There is a significant patient cohort who achieve a complete clinical response following CRT, and traditionally, these patients would still undergo radical rectal excision "and be congratulated when the subsequent pathologic results revealed no residual tumor," they write.
But for some patients, this sequence of events appears "problematic," and the appropriateness of a surgical intervention with such high morbidity has been taken to task. Thus, the "issue of watch and wait strategy as opposed to radical surgery in this group has been heavily debated in the literature," the authors note.
That rectal cancer surgery is associated with high morbidity and impairment of quality of life is "simply undeniable," the authors argue. As an example, the risk for anastomotic leak following anterior resection can reach up to 12%, and sexual and bowel dysfunction is a clinically significant problem and is exacerbated in patients who have received neoadjuvant treatment. In addition, the 30-day mortality following radical rectal cancer surgery can reach 10%.
In the past, they point out, local resection or simple observation was reserved for "the frailest of the frail patients" for whom radical surgery was considered "impossibly risky."
No longer is that the case, and increasingly, younger and younger patients are asking to avoid the real possibility of a lifetime of impotence or incontinence or living with a stoma," they emphasize. "These individuals ask a very simple question: tell me why you are proposing to remove my normal rectum?"
As an alternative to surgery, they support the idea of a "watch and wait" approach after chemoradiation, reserving surgery as a salvage treatment. In their article, Dr Monson and Dr Arsalanizadeh cite evidence supporting this approach.

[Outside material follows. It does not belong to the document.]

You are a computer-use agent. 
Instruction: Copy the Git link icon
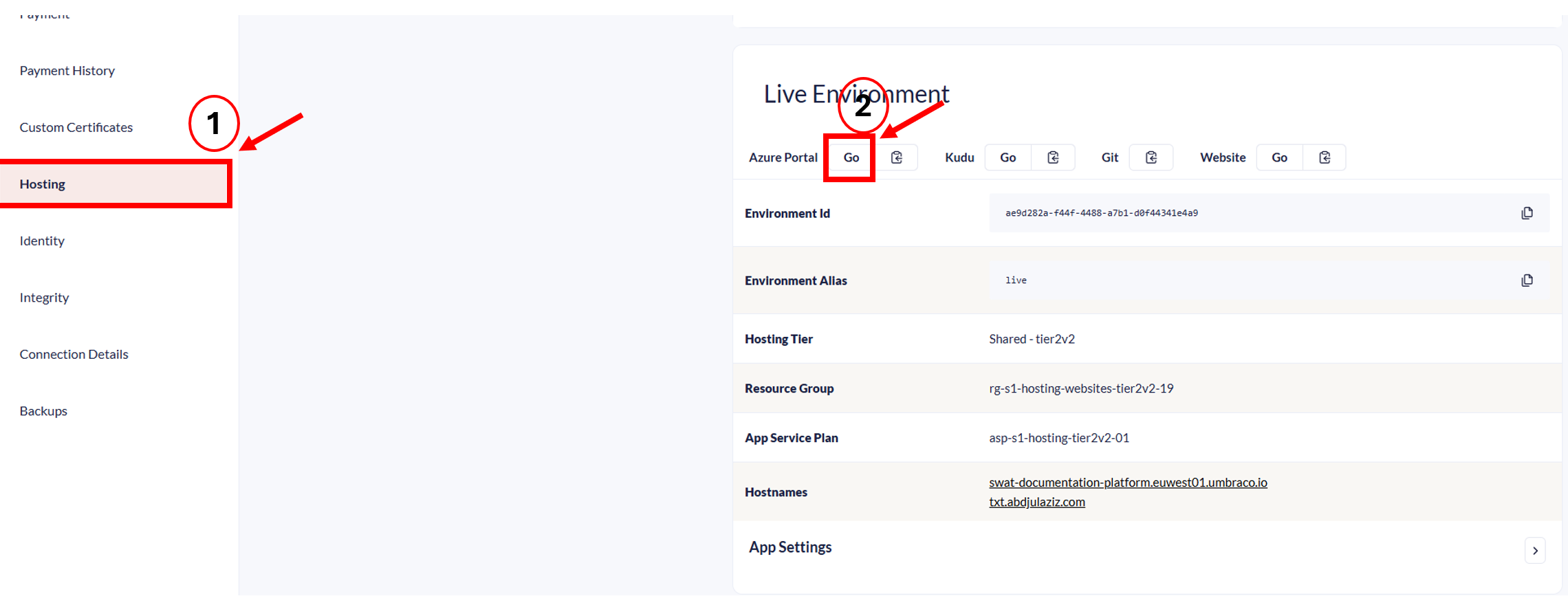click(1151, 157)
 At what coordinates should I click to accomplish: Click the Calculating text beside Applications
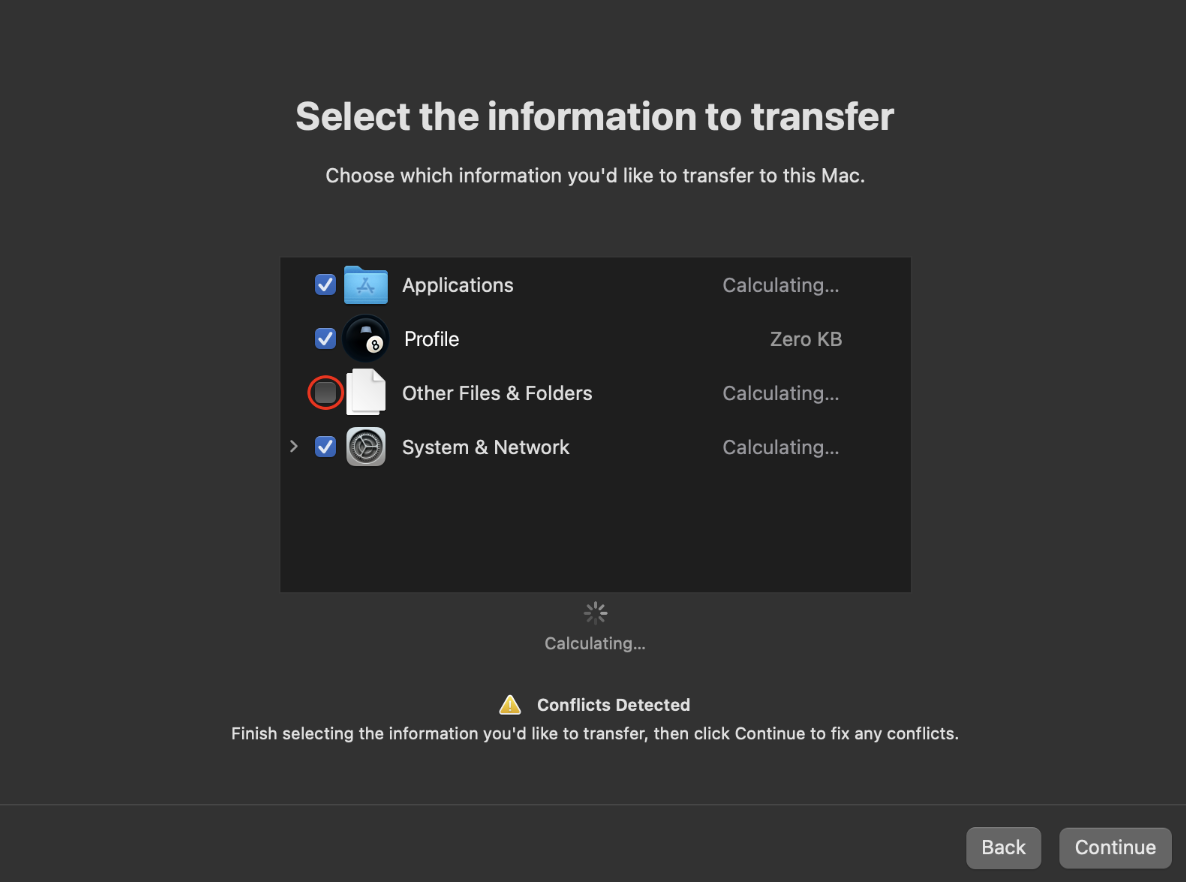[780, 285]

The first series in which a watch-and-wait policy was employed in rectal cancer patients who were treated with CRT occurred in 1998 (J Gastrointest Surg. 2006;10:1319-1328). In a cohort of 118 patients, 36 had a complete clinical response after CRT, and 30 did not go on to have surgery. Eight patients subsequently developed local recurrence during the follow-up period and required salvage surgery, but survival and recurrence rates in the rest of the patients were similar to those in the surgery group.
Other institutions, the authros note, have reported similar findings, such as Memorial Sloan Kettering Cancer Center in New York City, which reported a case series of 32 patients with complete clinical response (Ann Surg. 2012;256:965-972). After 28 months of follow-up, they found no difference in rates of overall and disease-free survival in this group, as compared with 57 patients who underwent total mesorectal excision and had a pathologic complete response.

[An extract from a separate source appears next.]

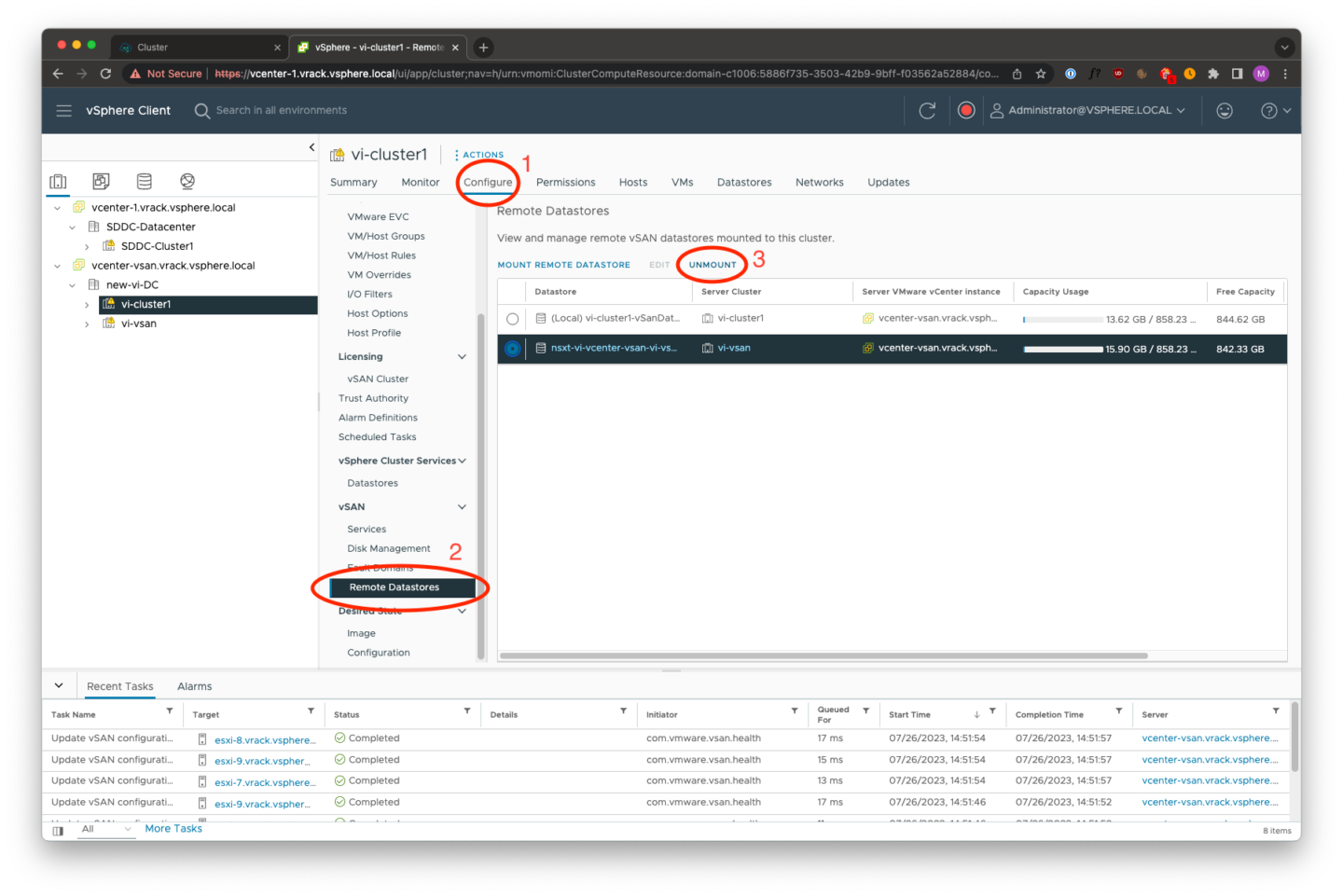Open the Administrator@VSPHERE.LOCAL account dropdown

coord(1087,109)
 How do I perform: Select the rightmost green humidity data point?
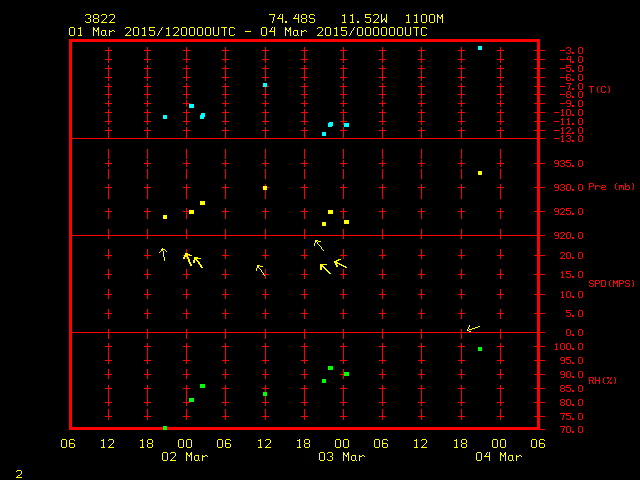click(480, 349)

In the face of these "compelling data," it is not surprising that there are now several ongoing studies regarding the watch-and-wait strategy, they comment. These trials are attempting to address some of the remaining unanswered questions, including clarifying the ideal induction schedule, how to best identify complete responders, and the most appropriate and accurate protocol for follow-up and observation, they write.
Although the data are limited and immature, "the evidence that some patients do not need to undergo a radical resection is frankly undeniable," they conclude. "A watch-and-wait policy is feasible and seems to be safe for most candidates."
The ideal would be to compare watch and wait with standard total mesorectal excision in a randomized clinical trial with clear long-term oncologic and functional outcome measures. But such a trial seems unlikely, the authors point out, considering the morbidity and mortality associated with the surgical procedure and the comparable oncologic and survival outcomes that have already been reported with observation.
"It simply must be admitted that a universal policy of radical surgery in complete responders is no longer justified," they add.
The authors have disclosed no relevant financial relationships.